Semantic Calibration Emerges Naturally in LLMs, Apple Researchers Find

Models & Research

The Engineer

25 Mar 2026 · 3 min read

Researchers at Apple discovered that large language models naturally achieve semantic calibration, meaning they can assess the true meaning of their responses beyond just predicting the next word accurately.

Large Language Models (LLMs) have made significant strides in generating human-like text, but one of their persistent challenges is providing meaningful confidence estimates for their outputs. While base LLMs are known to exhibit next-token calibration, it's been unclear whether they can assess the actual meaning of their responses beyond the token level. A recent paper from Apple researchers Preetum Nakkiran, Arwen Bradley, Adam Goliński, Eugene Ndiaye, Michael Kirchhof, and Sinead Williamson sheds light on this issue.

Key Findings:

Base LLMs are semantically calibrated: Using a sampling-based notion of semantic calibration, the researchers found that base LLMs can meaningfully assess confidence in open-domain question-answering tasks.
Theoretical mechanism for semantic calibration: The paper establishes why semantic calibration emerges as a byproduct of next-token prediction, leveraging a connection between calibration and local loss optimality.
B-calibration definition: A general notion of calibration parameterized by equivalence classes (semantic or otherwise).
Testable predictions validated through experiments:
- Base LLMs are semantically calibrated across question-answering tasks.
- Reinforcement learning (RL) instruction-tuning breaks this calibration.
- Chain-of-thought reasoning also breaks calibration.

Technical Details:

Semantic Calibration:

Definition: Semantic calibration is the ability of a model to accurately assess its confidence in the meaning of its responses, not just the next token.
Sampling-based notion: The researchers use a sampling method to evaluate whether the model's confidence matches the actual correctness of its answers.

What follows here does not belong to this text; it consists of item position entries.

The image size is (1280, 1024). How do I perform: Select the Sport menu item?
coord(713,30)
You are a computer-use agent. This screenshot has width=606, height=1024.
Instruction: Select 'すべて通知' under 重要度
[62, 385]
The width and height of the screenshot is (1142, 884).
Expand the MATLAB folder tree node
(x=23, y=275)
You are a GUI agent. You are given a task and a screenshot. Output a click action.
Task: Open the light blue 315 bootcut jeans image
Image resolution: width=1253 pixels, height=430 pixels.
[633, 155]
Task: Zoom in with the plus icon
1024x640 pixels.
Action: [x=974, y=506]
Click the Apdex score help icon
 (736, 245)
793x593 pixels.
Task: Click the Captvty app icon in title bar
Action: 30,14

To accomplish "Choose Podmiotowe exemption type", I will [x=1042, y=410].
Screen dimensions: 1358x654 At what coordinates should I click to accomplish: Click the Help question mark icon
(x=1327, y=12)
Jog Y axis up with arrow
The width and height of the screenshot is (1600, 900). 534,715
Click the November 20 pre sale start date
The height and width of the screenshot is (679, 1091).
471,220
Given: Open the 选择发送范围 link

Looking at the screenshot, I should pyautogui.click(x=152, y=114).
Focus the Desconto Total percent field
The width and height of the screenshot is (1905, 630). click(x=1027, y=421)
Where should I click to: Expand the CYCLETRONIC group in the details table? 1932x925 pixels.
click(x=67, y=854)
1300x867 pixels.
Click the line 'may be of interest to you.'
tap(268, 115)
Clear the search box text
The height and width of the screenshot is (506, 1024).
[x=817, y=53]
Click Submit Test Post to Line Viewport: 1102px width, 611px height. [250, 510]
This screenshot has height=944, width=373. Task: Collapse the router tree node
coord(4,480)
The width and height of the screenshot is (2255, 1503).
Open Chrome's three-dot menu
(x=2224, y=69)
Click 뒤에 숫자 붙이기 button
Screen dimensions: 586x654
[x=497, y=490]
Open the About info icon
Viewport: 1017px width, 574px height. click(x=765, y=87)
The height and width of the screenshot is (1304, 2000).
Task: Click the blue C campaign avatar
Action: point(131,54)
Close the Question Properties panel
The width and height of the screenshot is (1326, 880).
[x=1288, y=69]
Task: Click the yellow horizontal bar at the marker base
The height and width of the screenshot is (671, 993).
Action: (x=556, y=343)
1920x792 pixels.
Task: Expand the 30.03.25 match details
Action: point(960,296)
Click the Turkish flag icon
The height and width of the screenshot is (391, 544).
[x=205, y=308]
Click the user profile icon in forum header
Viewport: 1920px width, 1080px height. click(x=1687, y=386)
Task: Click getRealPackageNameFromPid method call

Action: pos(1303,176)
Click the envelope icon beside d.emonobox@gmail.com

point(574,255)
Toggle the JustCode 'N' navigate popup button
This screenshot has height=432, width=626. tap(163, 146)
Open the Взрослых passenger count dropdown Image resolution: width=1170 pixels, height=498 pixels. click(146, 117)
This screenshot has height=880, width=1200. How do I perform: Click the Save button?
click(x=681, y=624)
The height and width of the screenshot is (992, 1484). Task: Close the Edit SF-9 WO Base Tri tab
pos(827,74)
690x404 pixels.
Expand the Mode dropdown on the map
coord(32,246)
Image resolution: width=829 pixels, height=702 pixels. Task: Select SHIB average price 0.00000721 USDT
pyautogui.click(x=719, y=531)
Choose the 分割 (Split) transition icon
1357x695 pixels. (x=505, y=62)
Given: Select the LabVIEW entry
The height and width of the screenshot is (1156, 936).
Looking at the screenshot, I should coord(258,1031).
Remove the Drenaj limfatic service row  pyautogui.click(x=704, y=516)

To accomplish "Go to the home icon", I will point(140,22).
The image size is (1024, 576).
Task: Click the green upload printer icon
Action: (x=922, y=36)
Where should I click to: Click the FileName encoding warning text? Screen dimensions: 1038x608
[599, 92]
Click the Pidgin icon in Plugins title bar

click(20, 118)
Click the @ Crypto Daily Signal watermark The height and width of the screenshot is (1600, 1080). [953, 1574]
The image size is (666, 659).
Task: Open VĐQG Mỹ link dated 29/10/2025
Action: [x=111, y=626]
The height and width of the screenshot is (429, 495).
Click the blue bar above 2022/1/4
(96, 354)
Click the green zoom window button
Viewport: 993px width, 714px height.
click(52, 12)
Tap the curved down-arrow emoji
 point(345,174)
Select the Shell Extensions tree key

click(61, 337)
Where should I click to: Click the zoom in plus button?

Theoretical Contributions:

B-calibration: This concept generalizes calibration by considering equivalence classes. For example, if two responses are semantically equivalent (e.g., "Paris" and "the capital of France"), they can be treated as a single class.
Local loss optimality: The theory shows that next-token prediction, when optimized locally, naturally leads to semantic calibration.

Experimental Validation:

Base LLMs: Across various question-answering tasks, base LLMs exhibit strong semantic calibration.
RL instruction-tuning: This method, which fine-tunes models using reinforcement learning based on human feedback, tends to break the natural semantic calibration of base LLMs.
Chain-of-thought reasoning: Breaking down complex questions into simpler steps (chain-of-thought) also disrupts semantic calibration.

Implications:

Model Evaluation: Understanding when and why semantic calibration emerges can help in evaluating and improving models.
Training Strategies: The findings suggest that certain training strategies, like RL instruction-tuning, may need to be adjusted to maintain semantic calibration.
Practical Applications: For applications where confidence estimates are crucial (e.g., medical diagnosis or legal advice), ensuring semantic calibration can improve reliability.

Conclusion:

This research provides a principled explanation for the emergence of semantic calibration in LLMs and highlights the importance of maintaining this property during model training and fine-tuning. As LLMs continue to be integrated into various real-world applications, understanding and preserving semantic calibration will be crucial for ensuring their reliability and trustworthiness.